The example below uses the DelegateCommand from Prism 6.1, but I've produced the same issue with 5.0.
Using the following view-model (view omitted, just consists of 2 buttons):
public class MainWindowViewModel
{
public DelegateCommand TestCommand { get; set; }
public DelegateCommand ActionCommand { get; set; }
public MainWindowViewModel()
{
TestCommand = new DelegateCommand(()=> TestCommand.RaiseCanExecuteChanged());
ActionCommand = new DelegateCommand(() =>
{
Task.Run(() =>
{
Thread.Sleep(1000);
TestCommand.RaiseCanExecuteChanged();
});
});
}
}
If the ActiveCommand is called first, then this exception occurs:
An exception of type 'System.InvalidOperationException' occurred in WindowsBase.dll but was not handled in user code
Additional information: The calling thread cannot access this object because a different thread owns it.

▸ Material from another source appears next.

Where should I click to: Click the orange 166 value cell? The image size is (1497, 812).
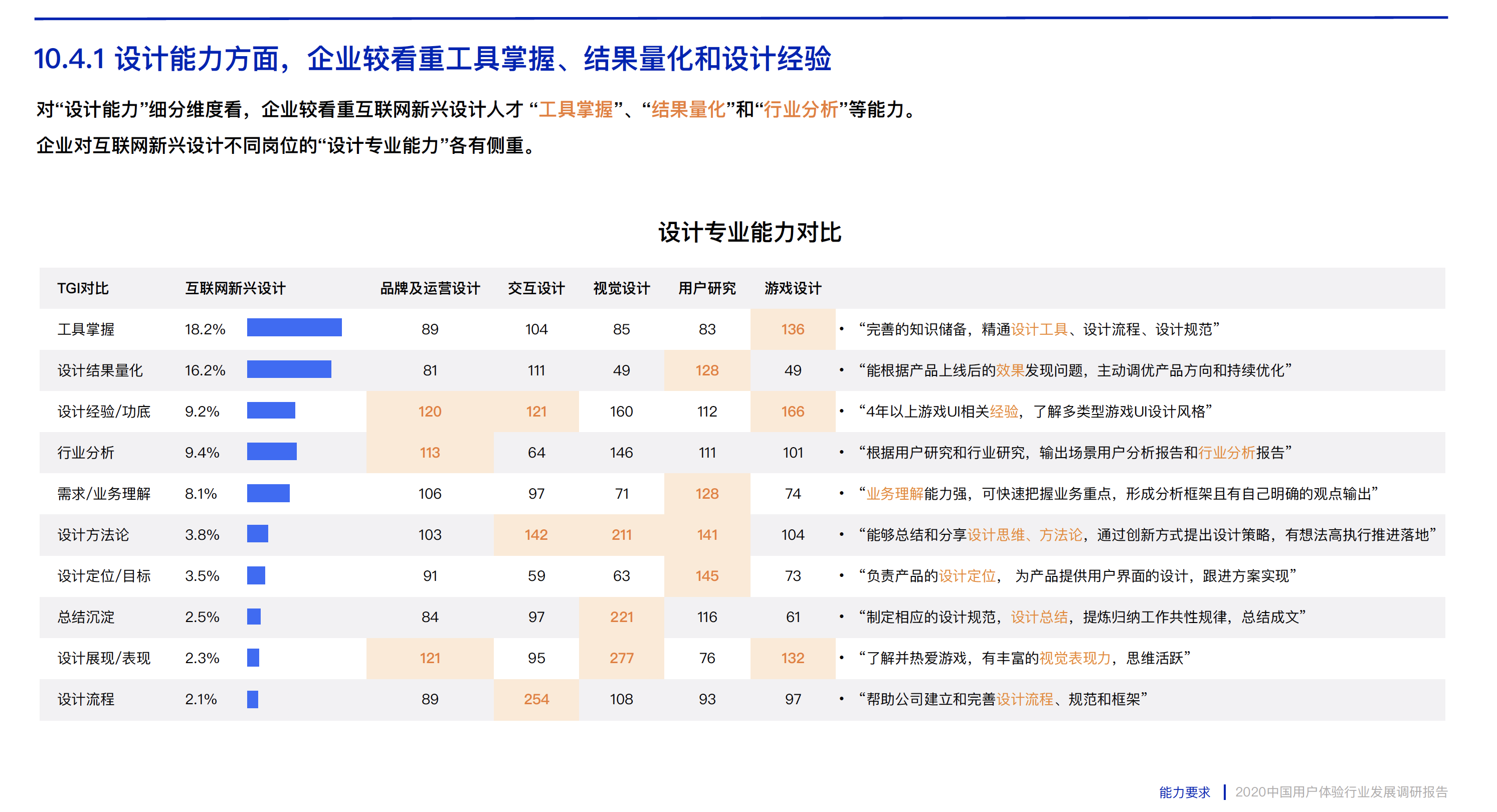(x=793, y=412)
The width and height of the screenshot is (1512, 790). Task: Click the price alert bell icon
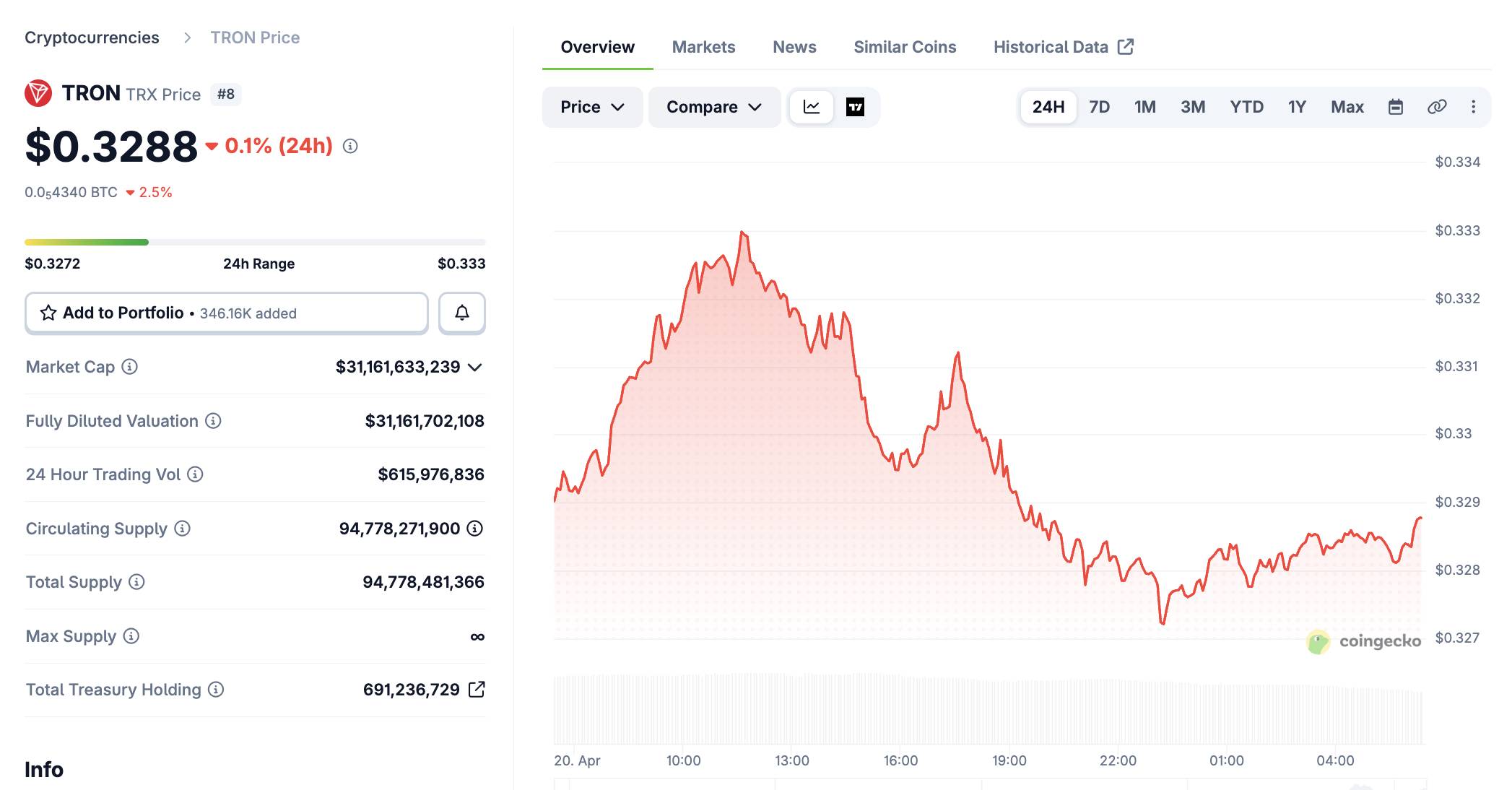click(462, 313)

This is, as far as I can tell, the standard "you're not allowed to talk to Wpf controls if you're not on the UI thread" exception. This seems at odds with the method summary:
Raises Prism.Commands.DelegateCommandBase.CanExecuteChanged on the UI thread so every command invoker can requery to check if the command can execute.
Also, I've had no problem calling this method from non-UI threads in the past.
Weirder still, if the TestCommand is raised first, then the ActionCommand starts working fine. I've checked and the code inside the Task.Run block is running on a non-UI thread in all cases.
Unfortunately, I can't use this as a work around in my real code - I've tried having the UI thread call a RaiseCanExecuteChanged before a worker thread does it, and it doesn't help.
Is there any reason for RaiseCanExecuteChanged to act this way? Any fix or workaround?